Texte source:
Vous trouverez ci-dessous, le compte-rendu de cette table-ronde :

IMPORTANT ! Questions au gouvernement suite à la table ronde :

A l’occasion de la séance des questions au gouvernement de mercredi 11 avril après-midi , Madame la députée a interrogé par écrit les deux ministres Muriel Pénicaud (Ministre du Travail) et Jean-Michel Blanquer (Ministre de l’Education Nationale) sur l’information qui a été donnée au cours de l’atelier sur l’apprentissage, selon laquelle les proviseurs de collèges et de lycées étaient (notamment) évalués et donc rétribués sur le critère du pourcentage d’élèves maintenus ou /et dirigés vers les filières d’enseignement général .

Réponses écrites des ministres :

-M Pénicaud :  » Cette information était exacte jusqu’ici. JM Blanquer vient de lever ce blocage en supprimant ce critère. »

-JM Blanquer :  » C’était vrai, mais nous venons de changer cela. Ce n’est plus un critère d’une part. Et l’apprentissage est présenté désormais au même titre que les autres formations dans le logiciel d’orientation post 3ème Appelnet ».

Personnes présentes :

  • Madame Elisabeth Toutut-Picard : Députée de la 7ème circonscription de la Haute-                Garonne
  • Madame Karine Brun : Assistante parlementaire
  • Monsieur Vincent Aguilera : Président de la Chambre de Métiers et de l’Artisanat de la                  Haute-Garonne (CMA31)

Extrait des données:
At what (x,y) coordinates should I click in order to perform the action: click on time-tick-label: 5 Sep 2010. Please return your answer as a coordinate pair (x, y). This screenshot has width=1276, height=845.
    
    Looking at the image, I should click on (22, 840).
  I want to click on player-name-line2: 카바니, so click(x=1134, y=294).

Présentation de l'exercice: Prolongez le compte rendu de la table ronde à partir de l'endroit où il s'interrompt.

Résultat attendu:
  • Madame Valérie Lemaire : Secrétaire Générale de la CMA31
  • Madame Muriel Fant-Roux : Directrice de l’Ecole Supérieure des Métiers (ESM) à Muret
  • Monsieur et Madame Le Galo : Artisan boulanger
  • Monsieur Dujon Lombard : Artisan chocolatier
  • Monsieur Manjon : Artisan boucher
  • Monsieur Richart : Agent réparateur Peugeot
  • Monsieur Tournan : Apprenti filière automobile
  • Monsieur Neige-Garrigue : Apprenti filière alimentation
  • Monsieur Rumeau : Formateur prothèse dentaire
  • Monsieur Labetoulle : Responsable Unité Pédagogique Automobile
  • Madame Maral : Coordinatrice pédagogique Automobile
  • Monsieur Livigni : Responsable Unité Pédagogique Alimentation
  • Madame Vogt : Coordinatrice Pédagogique Alimentation

Madame la députée rappelle que cette loi est destinée aux jeunes qui n’ont ni formation ni emploi. Le gouvernement est décidé à consacrer de gros moyens financiers à l’apprentissage et à la formation.
D’entrée, Elisabeth Toutut-Picard détaille le constat établi par la ministre du travail sur le monde de l’apprentissage et expose les 20 mesures que le gouvernement entend mettre en oeuvre dans le cadre de sa réforme.
La parole est ensuite donnée aux différents participants pour que chacun puisse s’exprimer sur la réforme à venir et faire des propositions constructives.

L’orientation :

1/ Concurrence : L’orientation des jeunes est gérée par l’éducation nationale, situation génératrice de difficultés, les proviseurs de collèges étant à la fois juges et parties.

Évalués en fonction du nombre de jeunes envoyés en filière générale, ils sont naturellement poussés à privilégier l’orientation des élèves vers les lycées.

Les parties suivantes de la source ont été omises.